As Barbara writes, some of the most effective implementation strategies for improving streets on the ground lie not in big capital improvement projects but in the most mundane repair projects and in the details of development codes. The book explains the advantages of bringing about change "not through big signature projects but through small, gradual improvements." There is even a section of chapter 5 called "The Value of Incremental Change." I think she is right about that.
Especially given these goals, it is hard to quarrel with the movement’s accomplishment:
We formed the National Complete Streets Coalition in the early 2000s to push for passage of complete streets policies. The policies— in the form of laws, resolutions, or internal agency directives— commit states, cities, and towns to building all future road projects to safely accommodate everyone using them. The movement took off: since 2005, more than half the states and close to five hundred local jurisdictions have adopted complete streets policies.
Many of the communities that have made this commitment are going on to study the long-standing gaps in their transportation network, rework their decision-making processes, write new guidance, and educate transportation professionals and citizens alike in the new approach to making transportation investments. From the state of North Carolina to the city of Chicago and from Edmonds, Washington, to Lee County, Florida, they are beginning to routinely build their roads differently: they integrate carefully engineered sidewalks, safer crossings, bicycle lanes, new types of intersections, traffic calming, and features that speed buses to their destinations.

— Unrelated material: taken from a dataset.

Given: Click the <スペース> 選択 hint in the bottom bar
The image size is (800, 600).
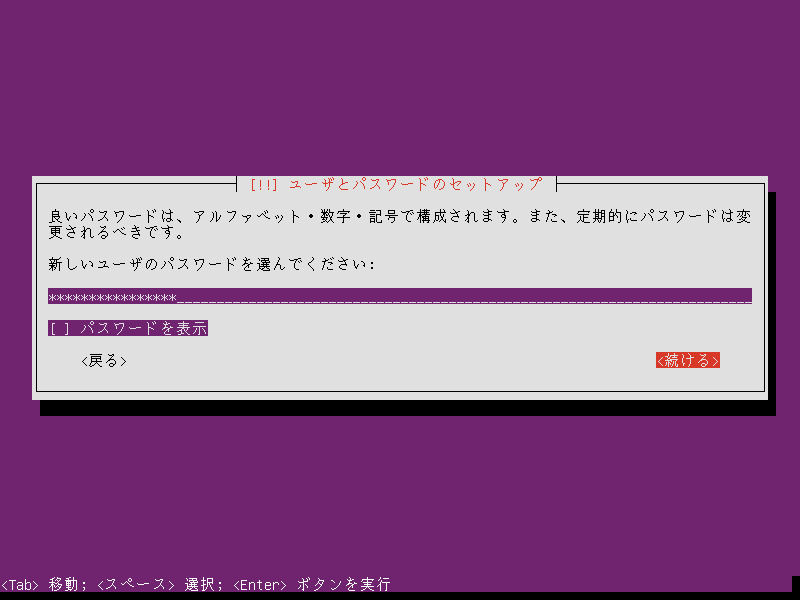Looking at the screenshot, I should (x=160, y=584).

Indeed, the book is as much a guide to how to build a successful advocacy movement as it is to better street design. As noted in a press release issued simultaneously with Completing Our Streets, the book “discusses how practitioners and activists have changed auto-oriented systems by focusing on three strategies: reframing the way we think about streets, building a broad base of support, and creating a clear path to a multi-modal process."
It's hard to overstate how fundamental a change the movement has wrought in the way we think about such an important part of our communities. This is an important success story, containing many individual success stories within. Written by the movement's founder and leader (who also happens to be a very good writer), Completing Our Streets is now the definitive book on how communities can work together to make streets safe for all users.
For a possible companion volume, check out the Urban Street Design Guide, recently compiled by the National Association of City Transportation Officials. I was sent a review copy and, if Completing Our Streets will be especially useful to advocates, the Guide may be especially useful to municipal officials, designers and engineers. Extending its coverage beyond the roadway, the book's central point seems to be that urban streets are public places and have a larger role to play in communities than solely being conduits for traffic. I agree wholeheartedly. I confess that, so far, I have only thumbed through the book, but I intend to spend more time with it.